LA COMMISSION PHILOSOPHIE de la REVUE ETINCELLES S’ADRESSE aux TRAVAILLEURS ACTIFS et RETRAITES EN LUTTE – 9 DECEMBRE 2019 Pour la Commission Philosophie d’Etincelles, la revue culturelle du Pôle de Renaissance Communiste en France (PRCF), www.initiative-communiste.fr, Georges Gastaud, Jean-François Dejours, Marie-France Fovet, Emmanuel H., Aymeric Monville, Victor Sarkis, Armand Verley. A la mémoire de Paul Lafargue, député du Nord ouvrier, introducteur du marxisme en France, auteur du Droit à la paresse.

Nous qui sommes engagés dans le bras de fer social de décembre 2019, ne nous laissons pas enliser dans les disputes sans fin sur la « pénibilité du travail » voulues par la CFDT qui, lorsqu’elles deviennent centrales et obsédantes, n’ont d’autre objet que de nous diviser, d’occulter la juste revendication du retrait total des contre-réformes, d’attiser les jalousies inter-catégorielles et d’enterrer l’indispensable combat anticapitaliste commun

ENVOYER AU DIABLE LES PARASITES DU CAPITAL QUI FONT LA MORALE AUX TRAVAILLEURS A PROPOS DES RETRAITES !

Ne nous laissons pas non plus culpabiliser par les leçons de morale souvent dispensées par les plus nantis des retraités, ceux qui, bardés de complémentaires par capitalisation et votant ordinairement à droite (c’est-à-dire LR ou LREM) – à propos des « jeunes générations qui crouleront sous les dettes si nous (en réalité : VOUS, les travailleurs du rang !) n’acceptons (N’ACCEPTEZ !) pas de reculer sans fin l’âge du départ en retraite » et la baisse sans fin des pensions.

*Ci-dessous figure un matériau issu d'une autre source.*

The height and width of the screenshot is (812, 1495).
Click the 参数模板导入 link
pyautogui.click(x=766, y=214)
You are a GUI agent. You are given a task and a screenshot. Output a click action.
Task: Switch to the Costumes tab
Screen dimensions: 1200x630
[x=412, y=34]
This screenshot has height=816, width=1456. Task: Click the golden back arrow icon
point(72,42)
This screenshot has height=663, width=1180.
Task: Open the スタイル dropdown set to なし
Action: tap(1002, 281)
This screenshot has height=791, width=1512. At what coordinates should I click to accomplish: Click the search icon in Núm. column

N’oublions pas que Juppé, qui lança l’assaut en 1995 contre la retraite des cheminots, avait pris, lui, sa retraite dorée de haut fonctionnaire blindé d’actions à... 57 ans ! N’oublions pas non plus que nombre de « grands journalistes », payés à prix d’or pour dénigrer le mouvement social, ne savent rien du travail véritable : labourer le sol, soigner les bêtes, produire à la chaîne, réparer les câbles arrachés par la tempête, décharger des camions, nettoyer onze chambres d’hôtel par demi-journée, enseigner en des lieux où la police n’ose plus se rendre, replacer des tuiles sur un toit par nuit d’orage (ce que font couramment les pompiers), conduire des trains d’un bout à l’autre de l’Hexagone le dimanche, éduquer des tout-petits dans une maternelle en étant tous les jours à quatre pattes à leur côtés (comme cela sera facile à 65 ans !), etc. Ne parlons pas des ministres macronistes, des eurocrates bruxellois et autres PDG du CAC-40 qui disposent en permanence d’une armée de « chefs de service » à leur dévotion pour orchestrer jour après jour les décisions dévastatrices que paient comptant les salariés licenciés et leur famille. Bref, Messieurs-dames les VRAIS privilégiés, pas vous, pas ça, et PAS A NOUS* !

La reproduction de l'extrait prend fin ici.